The judgment was entered during the pendency of a suit against the corporation instituted in the Corporation Court of the City of Bristol, Virginia, by one A. P. Pepper, lessor of coal property to the corporation, to secure an accounting of royalties and rents due under the lease. This suit, which was continued in the name of Mrs. Pepper as executrix and sole devisee of the lessor after his death, finally resulted on February 19, 1934 in a decree for the plaintiff in the sum of $9,000. See Pepper v. Dixie Splint Coal Co., 165 Va. 179, 189, 181 S.E. 406.

On March 19, 1934 Litton caused an execution on his judgment to be levied on the personal property of the corporation; and the sheriff gave notice of a sale thereof to be held on June 14. On June 2 Mrs. Pepper caused an execution to be levied on her judgment. On June 13, 1934 she instituted a suit in the Circuit Court for Russell County to have the Litton judgment declared void as fraudulent and improperly entered. The sale under the Litton execution took place as advertised and resulted in the sale of the property to Litton for $3,200. In view of these conflicting claims, the sheriff brought suit by way of interpleader in the Circuit Court for Russell County to determine who was entitled to the proceeds of the sale, and Pepper, Litton and the Clinchfield Coal Corporation, a third judgment creditor, were made parties defendant. Litton admitted in his answer that the Clinchfield Coal Corporation had a first or paramount lien in the amount of $2153 on the property, but claimed that by reason of the levy upon his judgment, he had a superior lien to the lien of Pepper; and Pepper also admitted the priority of the Clinchfield lien, without prejudice to her rights and claims asserted in the suit previously brought by her to set aside and have declared void the Litton judgment.

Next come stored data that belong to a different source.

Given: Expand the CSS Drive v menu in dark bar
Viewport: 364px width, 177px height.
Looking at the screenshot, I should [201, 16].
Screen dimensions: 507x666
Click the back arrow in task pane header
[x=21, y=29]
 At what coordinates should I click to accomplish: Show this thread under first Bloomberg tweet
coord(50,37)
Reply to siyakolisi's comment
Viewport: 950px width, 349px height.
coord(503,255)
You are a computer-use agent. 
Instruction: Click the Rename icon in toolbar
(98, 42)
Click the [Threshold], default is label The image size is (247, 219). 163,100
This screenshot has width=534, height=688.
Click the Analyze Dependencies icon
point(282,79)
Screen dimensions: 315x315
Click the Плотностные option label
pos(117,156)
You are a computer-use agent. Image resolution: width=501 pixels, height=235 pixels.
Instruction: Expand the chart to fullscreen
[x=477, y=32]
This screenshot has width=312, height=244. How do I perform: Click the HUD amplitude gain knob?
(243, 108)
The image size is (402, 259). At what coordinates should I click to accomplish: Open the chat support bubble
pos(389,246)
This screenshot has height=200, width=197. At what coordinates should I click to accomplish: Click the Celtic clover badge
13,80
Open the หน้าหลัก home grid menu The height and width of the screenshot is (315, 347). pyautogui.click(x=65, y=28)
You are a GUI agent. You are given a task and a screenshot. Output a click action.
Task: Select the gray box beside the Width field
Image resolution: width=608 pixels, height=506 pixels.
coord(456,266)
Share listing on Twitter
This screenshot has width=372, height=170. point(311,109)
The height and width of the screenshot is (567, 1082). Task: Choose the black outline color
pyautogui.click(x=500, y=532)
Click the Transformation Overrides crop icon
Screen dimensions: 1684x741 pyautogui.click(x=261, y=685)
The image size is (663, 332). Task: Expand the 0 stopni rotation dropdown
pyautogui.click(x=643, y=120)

On September 7, 1934 an adjudication in bankruptcy was had in a voluntary proceeding of the Coal Company; and on October 3, 1934 the trustee in bankruptcy filed a petition in the interpleader case and asked that the balance of $961 be paid over to him; and this was done, Litton and Pepper consenting. Pepper then petitioned the referee in bankruptcy to direct the trustee to intervene in the litigation instituted by her to set aside the judgment, and the referee acceded to action by the trustee, but ordered him to bring a new and independent suit in the State court to determine the validity of the judgment and the execution thereon. Accordingly, the trustee brought suit in the Circuit Court for Russell County and prayed the court to vacate and set aside the judgment and to quash the execution thereon on the ground that the judgment was void ab initio, because no power of attorney authorizing Smith to confess judgment had been executed by the corporation or filed in the court as required by Section 6130a of the Virginia Code. No charge was made as to the validity of Litton's claim against the corporation perhaps for the reason that P. H. Smith, who was the secretary-treasurer of the corporation and confessed judgment on its behalf, was also the trustee in bankruptcy.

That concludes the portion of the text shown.